Default: both J13 (Control) and J14 (Limits) are in Pull-Up Positions.

J14 (Limits) Pull-Up.
J13 (Control) Pull-Down.

(19) Firmware Programming Jumper (J12).

Default: jumpered for normal operation. Remove jumper for firmware programming.

(4) Main Power Connector.

Main power for the board is via a standard 5.5mm x 2.1mm tip-positive connector. The board will accept power supplies from 5V to 12V.

Depending on the final configuration, the recommended power supply is as followed:

For board logic only : 5V 1A
With low current stepper drivers : 12V 2.0+ A, depending on how many axis. With higher current drivers, separate power for the drivers is recommended (see below).

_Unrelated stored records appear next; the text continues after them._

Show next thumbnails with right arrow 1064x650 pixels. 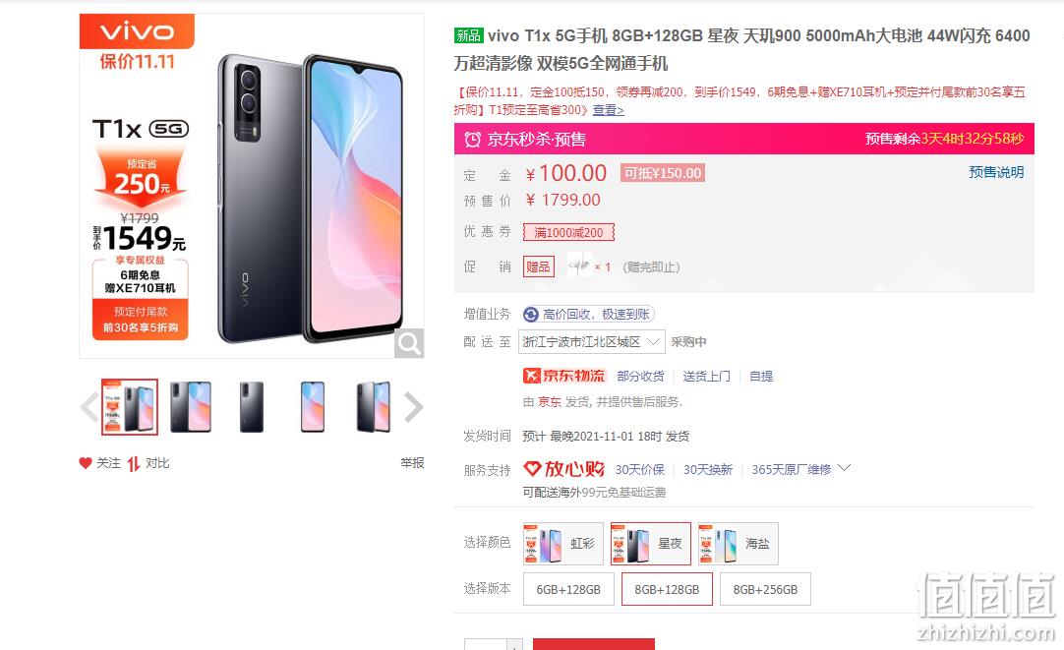click(413, 407)
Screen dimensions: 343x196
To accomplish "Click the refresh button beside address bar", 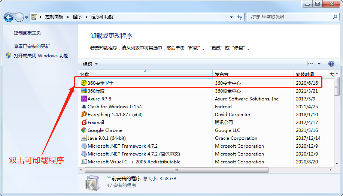I will pyautogui.click(x=240, y=17).

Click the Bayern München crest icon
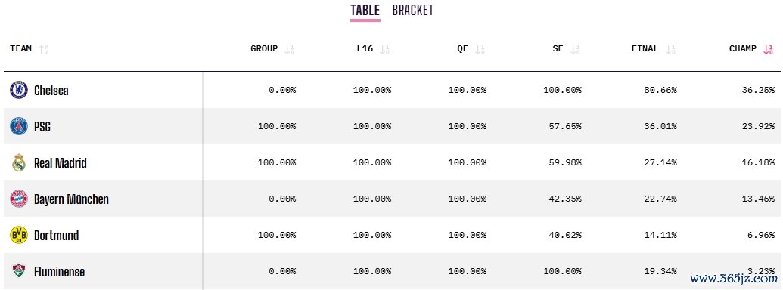pyautogui.click(x=18, y=199)

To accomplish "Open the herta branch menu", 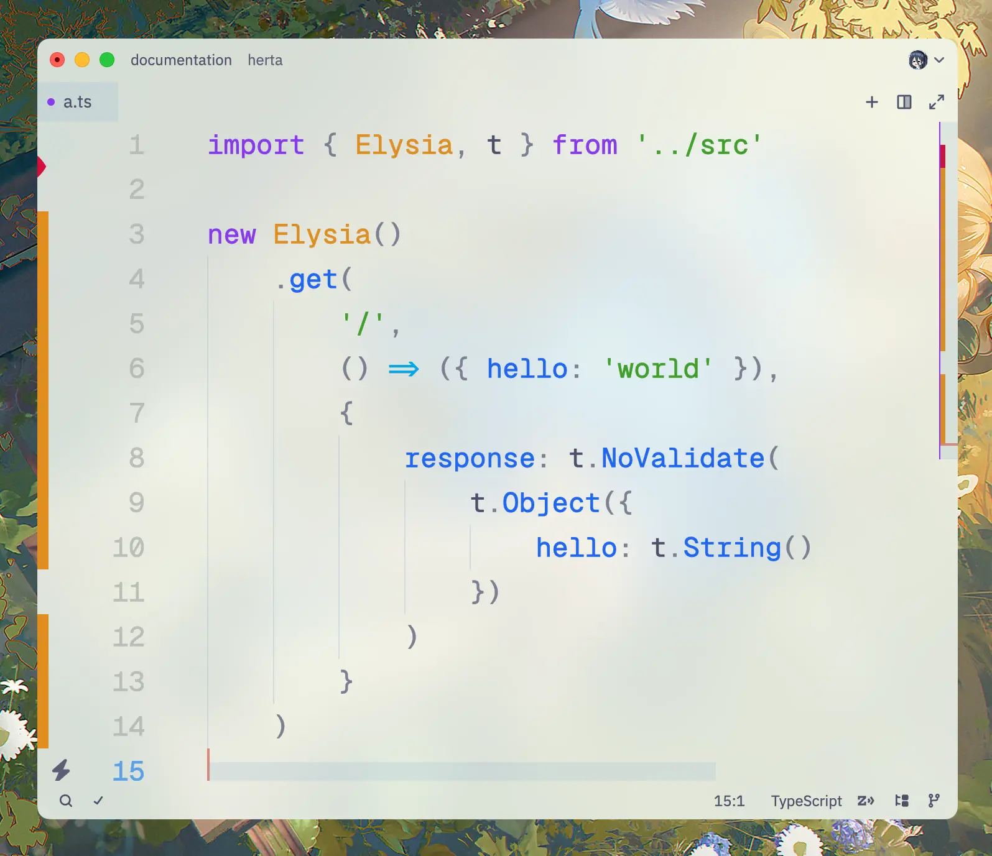I will tap(265, 60).
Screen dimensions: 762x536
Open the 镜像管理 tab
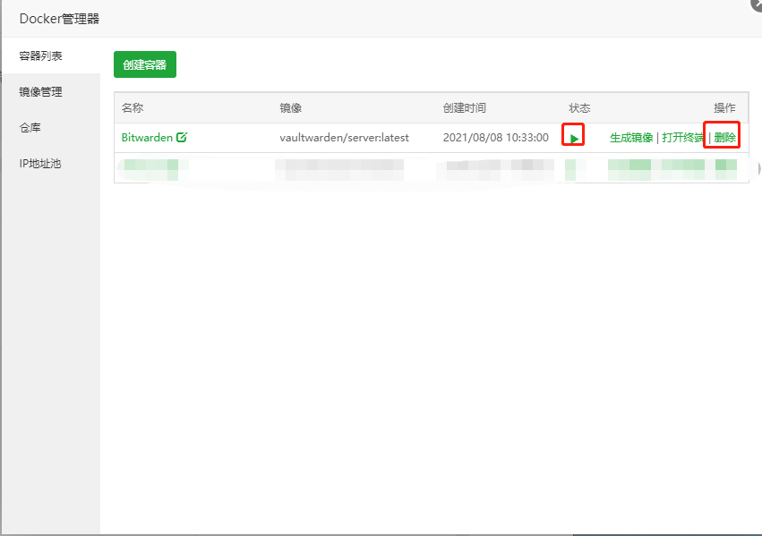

(9) External Power Connector.

For higher current applications, use this screw connector to provide power for the stepper drivers. Note the positive (+) pin location, there is no reverse voltage protection for most drivers. Selection of the power supply will depend on the driver; for example, the popular A4988 can handle up to 35V, and the DRV8825 can handle up to 45V. The current requirement for the power supply will depend on the final application, refer to the driver and motor specifications for power supply selection.

The F13 has an onboard USB to Serial UART (CH340). Connect the USB mini cable to the USB mini port (5).

The user can also use an external UART or Comm from another MCU. Connect the TX, RX, and GROUND pins from the external UART to the rx,tx,gnd pins (respectively) at the labeled pins (see bottom silkscreen or above jumper settings).  For example: The Raspberry Pi (zero, zero W, 2, 3, similar clones), GPIO pins 6, 8, 10 are Ground, TX, RX respectively; this is a straight connection to the F13 ground, rx, tx pins.

From Left to Right: Connectors for limit switches, for axis Z, Y, X.

There is one limit signal for each axis. This signal is split to two pins for connecting two limit switches for each axis. The pins are Ground, then 2 Limit signals. This configuration is typical for connecting passive 2 pin mechanical switches, where the switch simply connect the signal pin to ground.

Spindle and Control Connections

Spindle Control Inputs (15):

1. Coolant Flood Output to coolant control.
2. Coolant Mist Output to coolant control.
3. Spindle Enable Output to spindle motor driver.
4. Spindle Direction Output to spindle motor driver.
5. Spindle PWM Output (0 to 5V) to spindle motor driver. Also used for PWM control of Laser cutter/engraver.

Probe Input (16):

1. Input from touch probe.

Spindle/Laser Outputs (17):

1. Control Reset
2. Safety Door
3. Cycle Start
4. Feed Hold
5. Emergency Stop (connects to STM32F103 reset line)

Driver connections, from left to right, axis: Z, Y, X.

These are Pololu-style connectors. Notice the orientation warning as the wrong orientation will damage your driver. Look for the EN and DIR pin labels on the driver and match them to the board labels. In this example, and ED1 External Driver Jumper board is mounted for Z. X and Y have the popular DRV8825 mounted.

Motor connections. For each axis, connect the 4 screw connector pins (L to R): 2B 2A 1A 1B to the corresponding wires of the bipolar stepper motor. If the External Driver Jumper board is used,  the 4 screw connector pins are now ENABLE, STEP, DIRECTION, GROUND.